BioMarin Pharmaceutical Inc (Nasdaq: BMRN), a US-based biotechnology company, announced on Saturday new data regarding the efficacy and safety of PALYNZIQ (pegvaliase-pqpz) for the treatment of adolescents with phenylketonuria (PKU), which were presented at the 15th International Congress of Inborn Errors of Metabolism (ICIEM) in Kyoto, Japan, 2-6 September 2025.
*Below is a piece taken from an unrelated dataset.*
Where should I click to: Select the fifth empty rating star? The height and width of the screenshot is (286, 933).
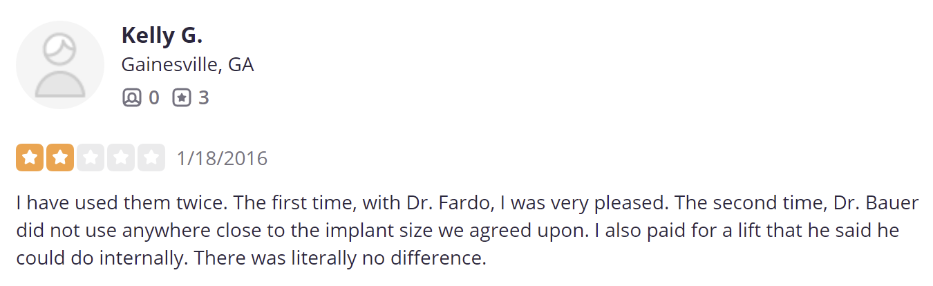pos(151,158)
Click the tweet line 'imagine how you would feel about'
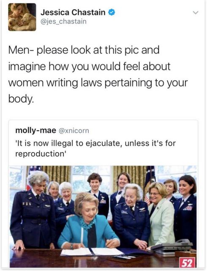 [x=90, y=67]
According to the company, the Phase 3 PEGASUS study evaluating the efficacy and safety of PALYNZIQ in adolescents aged 12-17 demonstrated statistically significant blood phenylalanine (Phe) lowering compared to diet alone. The study enrolled 55 adolescents, randomised to receive PALYNZIQ (n=36) or diet alone (n=19). At baseline, the mean age was 14.3 years, mean blood Phe was 1026.4 µmol/L, and nearly half (49.1%) of participants had blood Phe levels above 1000 µmol/L. Notably, after the 72-week primary treatment phase, almost half of participants in the PALYNZIQ arm (n=14; 45.2%) achieved reductions in blood Phe concentrations of 50% or more from baseline, with many reaching guideline-recommended and even normal Phe target levels.
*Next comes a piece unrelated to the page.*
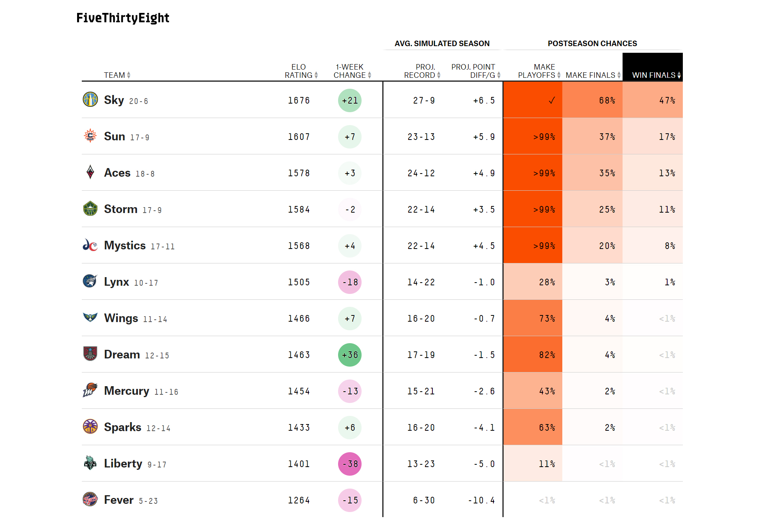Sort by Elo Rating column arrows
Viewport: 774px width, 530px height.
point(316,75)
Ongoing extension phase of the PEGASUS trial will continue to evaluate long-term results of PALYNZIQ treatment for adolescents.

The company says that PALYNZIQ is the first and only enzyme substitution therapy approved to treat adults with PKU. It adds that it is on track with its planned submission of the PEGASUS study data to global health authorities to expand the approved indication for PALYNZIQ to include the treatment of adolescents.

PKU, or phenylalanine hydroxylase (PAH) deficiency, is a genetic condition affecting approximately 70,000 people in the regions of the world where BioMarin operates.